函数用法:从一个结构体里读取一个成员(普通变量)

用法:

ver = int(self.read_structure_field(socinfo, 'struct socinfo', 'ver') or 0)
serial_num = int(self.read_structure_field(socinfo, 'struct socinfo', 'serial_num') or 0)

read_structure_cstring

    def read_structure_cstring(self, addr_or_name, struct_name, field,
                               max_length=100):
        """reads a C string from a structure field.  The C string field will be
        dereferenced before reading, so it should be a ``char *``, not a
        ``char []``.
        """
        virt = self.resolve_virt(addr_or_name)
        cstring_addr = virt + self.field_offset(struct_name, field)
        return self.read_cstring(self.read_pointer(cstring_addr), max_length)

函数用法:从结构体中读取一个成员(char *类型)

用法:

self.ramdump.read_structure_cstring(zram_addr, 'struct zram', 'comp_algs', self.CRYPTO_MAX_ALG_NAME)

关于接口部分还有很多,具体可以自己查看,这里只介绍这几种常用的

read_elf_memory

    def read_elf_memory(self, addr, length, temp_file):
        s = self.gdbmi.read_elf_memory(addr, length, temp_file)
        if s is not None:
            a = s.decode('ascii', 'ignore')
            return a.split('\0')[0]
        else:
            return s

主要用于从 ELF 文件中提取字符串信息。

Ramdump类的初始化

在ramparse.py中我们定义了实例类ramdump,所以就会执行Ramdump的初始化代码,下面分开描述初始化流程干了哪些东西?这里忽略Ramdump结构体里的一些成员的初始化赋值,以及一下关于minidump/fulldump解析的区分的代码

解析Kconfig

        self.config = []
        self.config_dict = {}
        if not self.get_config():
            print_out_str('!!! Could not get saved configuration')
            print_out_str(
                '!!! This is really bad and probably indicates RAM corruption')
            print_out_str('!!! Some features may be disabled!')

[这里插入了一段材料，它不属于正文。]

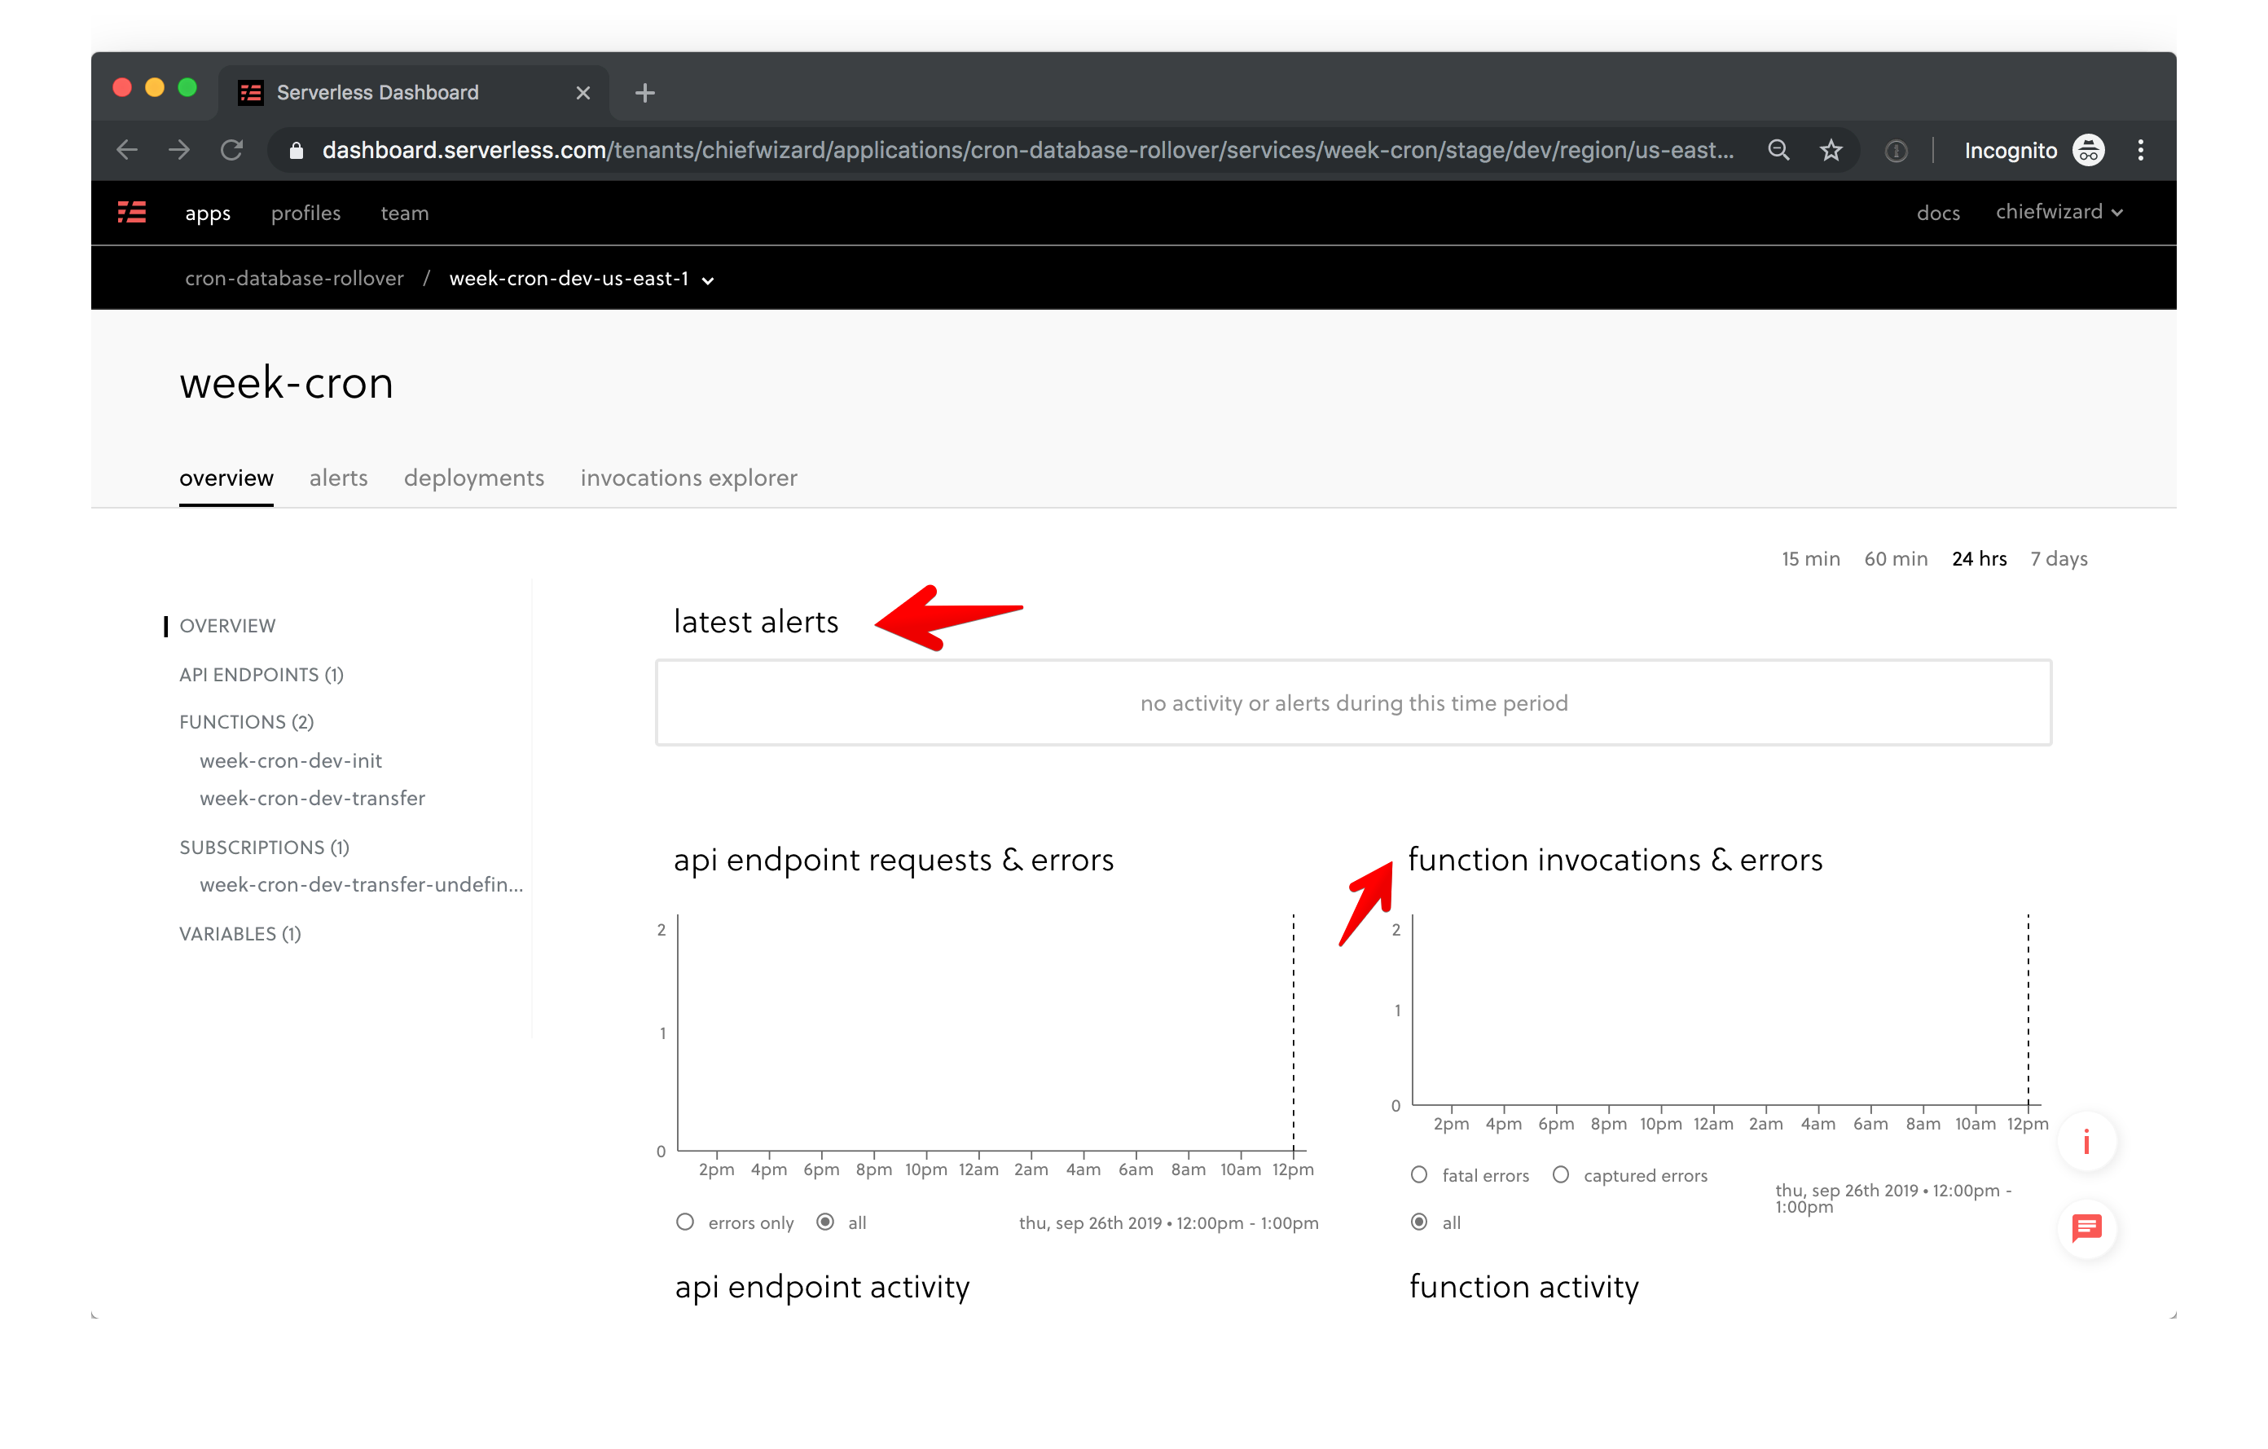This screenshot has width=2268, height=1449.
Task: Click the Incognito profile icon
Action: (x=2088, y=151)
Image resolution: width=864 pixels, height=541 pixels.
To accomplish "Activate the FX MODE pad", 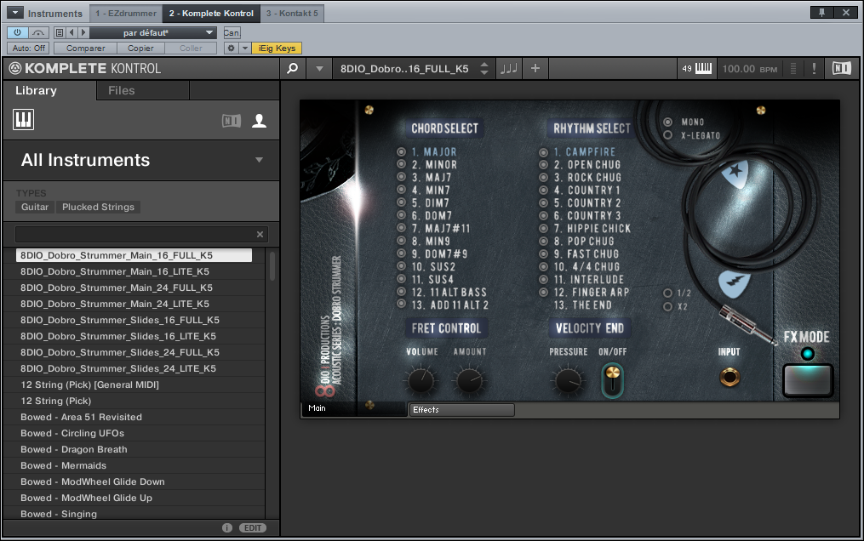I will (807, 380).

        # extract kernel's configuration to kconfig.txt
        saved_config = self.open_file('kconfig.txt')
        for l in self.config:
            saved_config.write(l + '\n')

        saved_config.close()

通过调用get_config函数填充self.config列表,然后根据列表内容写入到kconfig.txt

    def get_config(self):
        kconfig_addr = self.address_of('kernel_config_data')   # 读取kernel_config_data的地址
        if kconfig_addr is None:
            return
        if self.get_kernel_version() > (5, 0, 0):   # 判断kernel版本是否大于5.0.0
            kconfig_addr_end = self.address_of('kernel_config_data_end') # 读取kernel_config_data_end的地址
            if kconfig_addr_end is None:
                return
            kconfig_size = kconfig_addr_end - kconfig_addr # kconfig的size大小
            # magic is 8 bytes before kconfig_addr and data
            # starts at kconfig_addr for kernel > 5.0.0
            kconfig_addr = kconfig_addr - 8       # kconfig_addr的实际地址要去除8byte的magic
        else:
            kconfig_size = self.sizeof('kernel_config_data')
            # size includes magic, offset from it
            kconfig_size = kconfig_size - 16 - 1

        # kconfig data starts with magic 8 byte string, go past that
        zconfig = os.path.join(self.outdir, "elf_temp.txt")  # 存储解析的临时elf
        temp_file = open(zconfig, 'wb+')
        size = kconfig_addr + 8
        s = self.read_elf_memory(kconfig_addr, size, temp_file) # 从elf文件中也就是vmlinux读取8个字符串写到临时文件
        temp_file.close()
        if s != 'IKCFG_ST':                # 判断前面8byte字符是不是符合规范
            return
        temp_file = open(zconfig, 'wb+')
        kconfig_addr = kconfig_addr + 8
        val = self.read_elf_memory(kconfig_addr, kconfig_size + kconfig_addr,
                                      temp_file) # 继续读后面的

        temp_file.close()
        zconfig_in = gzip.open(temp_file.name, 'rt') # 看起来读出来的是一个gzip压缩包
        try:
            t = zconfig_in.readlines() # 从压缩包里读出字符串
        except:
            return False
        zconfig_in.close() 
        os.remove(zconfig) # 删除临时文件
        for l in t:
            self.config.append(l.rstrip()) # 加到self.config中
            if not l.startswith('#') and l.strip() != '':
                eql = l.find('=')
                cfg = l[:eql]
                val = l[eql+1:]
                self.config_dict[cfg] = val.strip() # 这里是将kconfig中的非#开头以及非空行进行解析,存储到self.config_dict
        return True

这个函数执行后会产生kconfig.txt以及self.config_dict(如果需要查询某个config配置项,就很方便了)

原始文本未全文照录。